▶ **REQUIRED TASKS**
**1)** According to the case management article, which case and matter management system did Spriggs & Hollingsworth customize?
**2)** Reproduce the part of the case management article that runs from "I recently visited" down to "matter management system.".

▶ **DOCUMENT EXCERPT**
*** Block opens ***

I recently visited DC-based 60-lawyer Spriggs & Hollingsworth, which built an innovative case management system that illustrates how knowledge management can be embedded into a process.
To to support the firm’s complex litigation practice, a substantial portion of which involves pharmaceutical product-liability claims and which involves claims of many plaintiffs in serial and multidistrict litigation, partner Marc Mayerson (who leads the firm’s national practice representing policyholders), CTO Todd Haley, and Director of Litigation Support Jeff Slater supervised extensive customizing of Legal Files, a case and matter management system.
The firm embedded significant know-how about managing cases in a sophisticated set of menus and corresponding screens with many fields. These screens systematically walk a lawyer through collecting relevant data about a plaintiff (e.g., counsel, nature of the claim, and details of product usage). The software not only helps efficiently prepare for each plaintiff, it also helps manage the entire portfolio. And in the future the system will support an all-digital file for each plaintiff. (Those attending ILTA’s upcoming conference can learn more; Todd is presenting Thursday, August 25th at 2pm about the firm’s work.)
Most KM discussions focus on precedents, document retrieval, or experience location. Here, the KM is about best practices, specifically for handling a class of cases. It is a relatively uncommon – and highly valuable – way to make explicit know-how that typically remains tacit (i.e., capture process know-how of lawyers and litigation support professionals in software). I suspect that any firm that handles a volume of complex matters could benefit from this approach. Doing so would require more collaboration among lawyers, knowledge managers, and lit supp professionals than is typical.

*** Block closes ***

[Records from a collection]
*** Block opens ***

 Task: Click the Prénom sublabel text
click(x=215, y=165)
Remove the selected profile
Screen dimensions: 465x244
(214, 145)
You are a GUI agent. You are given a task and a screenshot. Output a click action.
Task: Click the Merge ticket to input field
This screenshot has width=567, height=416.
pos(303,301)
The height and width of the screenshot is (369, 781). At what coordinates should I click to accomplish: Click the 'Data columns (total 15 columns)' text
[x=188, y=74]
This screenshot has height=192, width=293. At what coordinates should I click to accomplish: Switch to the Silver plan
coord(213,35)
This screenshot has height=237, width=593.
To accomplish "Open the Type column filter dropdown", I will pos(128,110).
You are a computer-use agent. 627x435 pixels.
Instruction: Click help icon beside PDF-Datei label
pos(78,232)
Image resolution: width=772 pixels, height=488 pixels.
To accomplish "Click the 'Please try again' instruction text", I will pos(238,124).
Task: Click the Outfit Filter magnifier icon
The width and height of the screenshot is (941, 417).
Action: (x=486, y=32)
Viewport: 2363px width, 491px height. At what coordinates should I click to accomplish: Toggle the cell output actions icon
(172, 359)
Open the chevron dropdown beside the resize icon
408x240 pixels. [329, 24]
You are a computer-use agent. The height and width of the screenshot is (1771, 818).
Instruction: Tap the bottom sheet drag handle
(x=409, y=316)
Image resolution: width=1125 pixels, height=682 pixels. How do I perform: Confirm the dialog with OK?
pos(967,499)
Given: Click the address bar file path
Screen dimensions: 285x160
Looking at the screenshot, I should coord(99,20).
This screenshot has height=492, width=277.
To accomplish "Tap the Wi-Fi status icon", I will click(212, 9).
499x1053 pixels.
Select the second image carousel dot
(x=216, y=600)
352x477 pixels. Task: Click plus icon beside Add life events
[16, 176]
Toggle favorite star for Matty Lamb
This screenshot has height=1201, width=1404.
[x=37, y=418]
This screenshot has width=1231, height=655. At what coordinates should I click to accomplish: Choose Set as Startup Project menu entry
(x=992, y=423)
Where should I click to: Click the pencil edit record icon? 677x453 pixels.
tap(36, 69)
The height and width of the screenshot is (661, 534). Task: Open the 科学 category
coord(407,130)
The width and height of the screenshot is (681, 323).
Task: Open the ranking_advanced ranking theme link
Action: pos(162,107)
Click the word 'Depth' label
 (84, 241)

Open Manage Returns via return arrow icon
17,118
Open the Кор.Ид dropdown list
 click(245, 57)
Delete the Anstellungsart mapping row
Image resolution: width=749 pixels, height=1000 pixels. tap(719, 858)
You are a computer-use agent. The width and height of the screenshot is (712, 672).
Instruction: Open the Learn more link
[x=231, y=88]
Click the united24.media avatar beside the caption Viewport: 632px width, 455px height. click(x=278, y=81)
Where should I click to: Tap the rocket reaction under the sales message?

*** Block closes ***

▶ **ANSWERS TO THE PROBLEMS**
**1)** Legal Files

**2)**
I recently visited DC-based 60-lawyer Spriggs & Hollingsworth, which built an innovative case management system that illustrates how knowledge management can be embedded into a process.
To to support the firm’s complex litigation practice, a substantial portion of which involves pharmaceutical product-liability claims and which involves claims of many plaintiffs in serial and multidistrict litigation, partner Marc Mayerson (who leads the firm’s national practice representing policyholders), CTO Todd Haley, and Director of Litigation Support Jeff Slater supervised extensive customizing of Legal Files, a case and matter management system.